The first four months of the year were a grind. The northeast received an excessive amount of snow that refused to melt, which made winter running as difficult as it can get. I was also dealing with soleus pain that I couldn’t (and still can’t) diagnose. And having two kids made it pretty hard to get out for longer runs on a regular basis.

A major breakthrough came in May when the first real mileage test of the year, the Dirty German 25k, made my soleus neither better or worse – so I decided to pull a Hebner and “just fucking run” (JFR) from there to see what would happen.

JFR is exactly what happened. Life Mapping at the beach, another 100 mile DNF (ugh), and a Boulder Field 50k with minimal additional training.
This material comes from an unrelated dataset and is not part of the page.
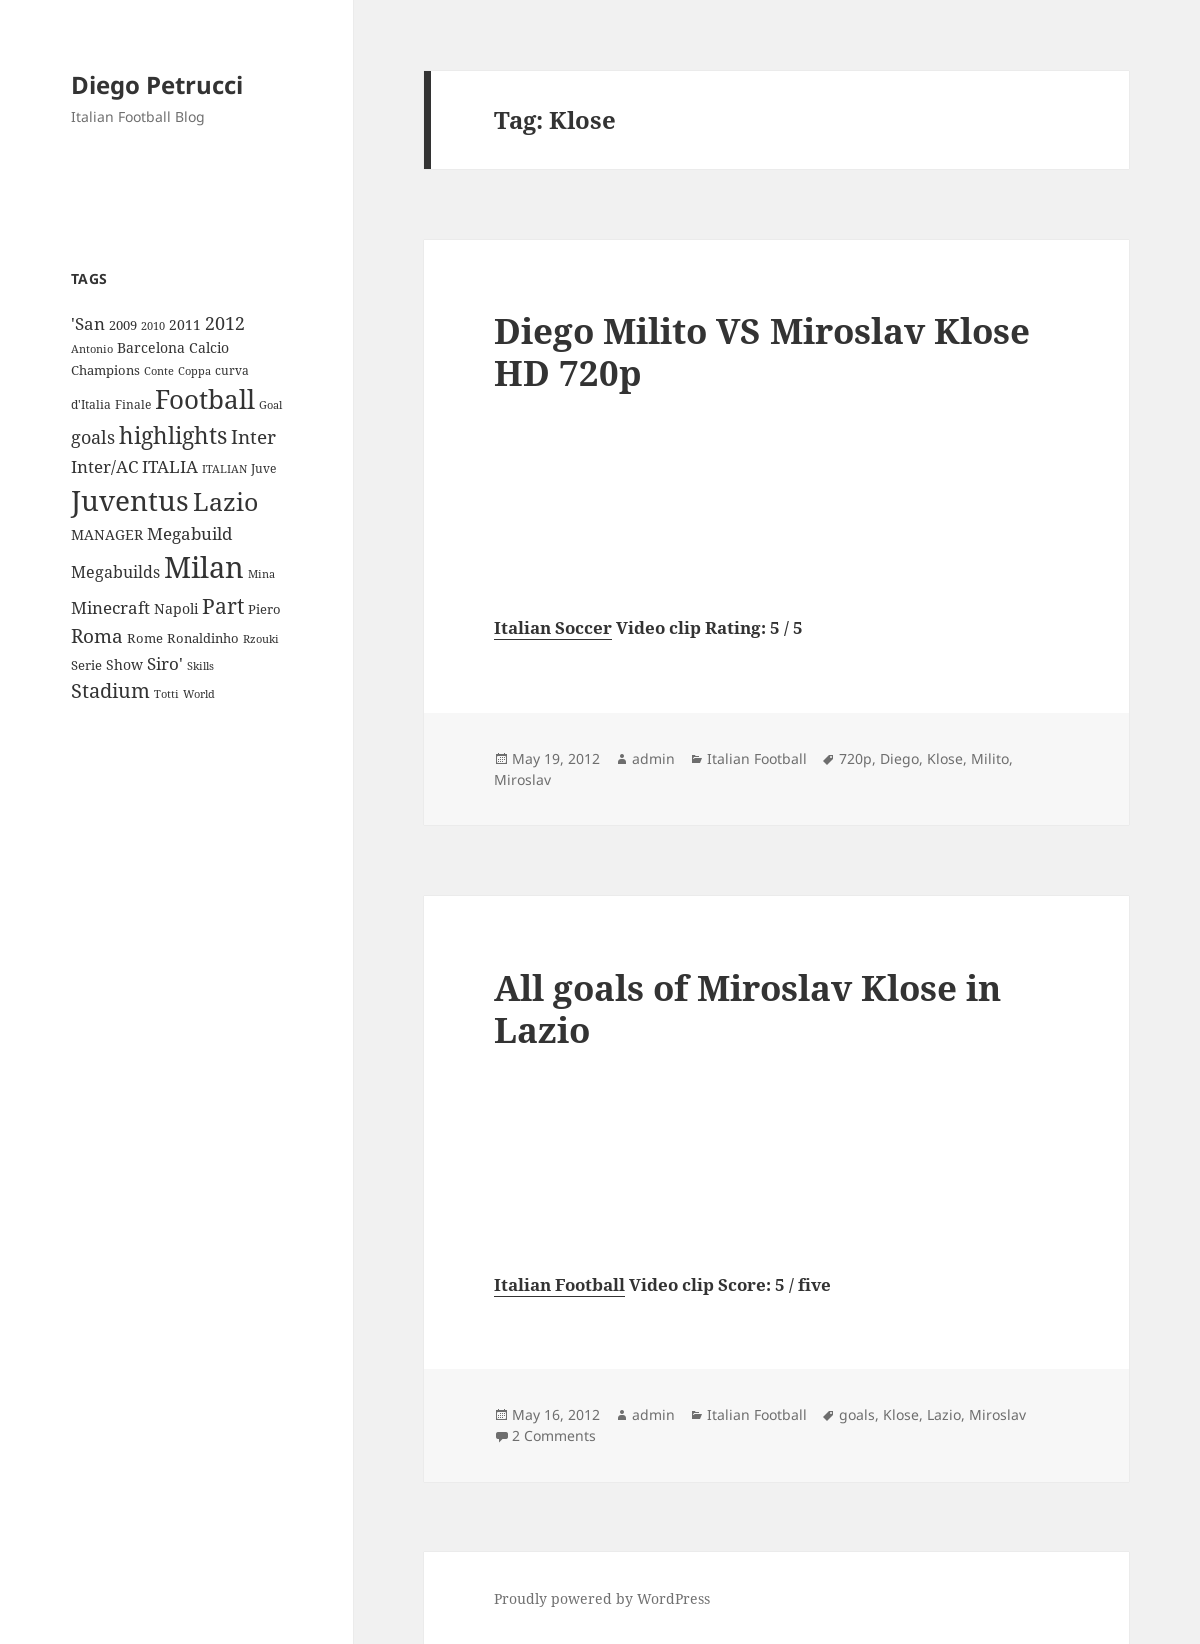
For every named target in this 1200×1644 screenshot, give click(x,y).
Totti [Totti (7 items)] (166, 694)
My soleus still hurts, but it held up through a pretty rigorous summer of training.

And now I’m done with 2021k, but still running – and Hebner is getting closer to done every day as he trains for his first marathon attempt at the NYC Marathon in November.


Zooming out on this five year journey puts things into a different perspective. Individual runs have less importance, with only the giant uptick of an ultramarathon being noticeable at all. What becomes more clear are the swings in momentum that take months of consistent running to play out. And it almost looks like my pace has improved…

Probably the most important change that has occurred over the last 12,000 kilometers is that running has become a normal occurrence. It just gets done, no matter how I feel, what time of day it is, or what the weather is like outside. There aren’t many excuses that I allow myself to use anymore.

This spreadsheet is responsible for a lot. I’m disciplined. I’m healthy. I’ve been in the right place at the right time to see some pretty cool stuff, and forged some new bonds along the way.

What’s in store for 2022? It’s hard to say for sure, but definitely a shot at 2022k, hopefully some soleus relief, and maybe some elevation. The chart is going to need a new dimension to gamify hill repeats. Maybe I’ll get around to moving all of this into Data Studio.